RAW DATA:
-*-*-

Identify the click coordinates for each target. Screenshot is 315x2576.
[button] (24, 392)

-*-*-

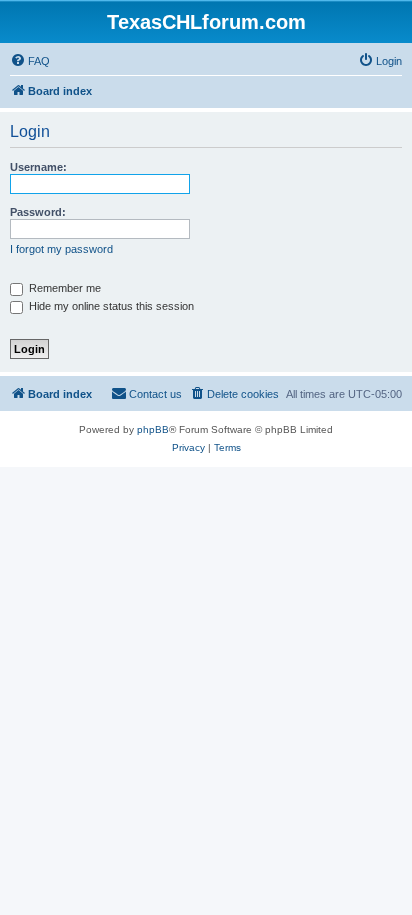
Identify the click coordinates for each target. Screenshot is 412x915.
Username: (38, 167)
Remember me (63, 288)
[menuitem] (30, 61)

-*-*-

WHAT IS BEING ASKED: The stretch of entries above that starts with the line containing "Screenshot is 412x915." and goes on through the line containing "[menuitem] (30, 61)" is to be transcribed exactly, and no other line is to be transcribed.

SOLUTION:
Identify the click coordinates for each target. Screenshot is 412x915.
Username: (38, 167)
Remember me (63, 288)
[menuitem] (30, 61)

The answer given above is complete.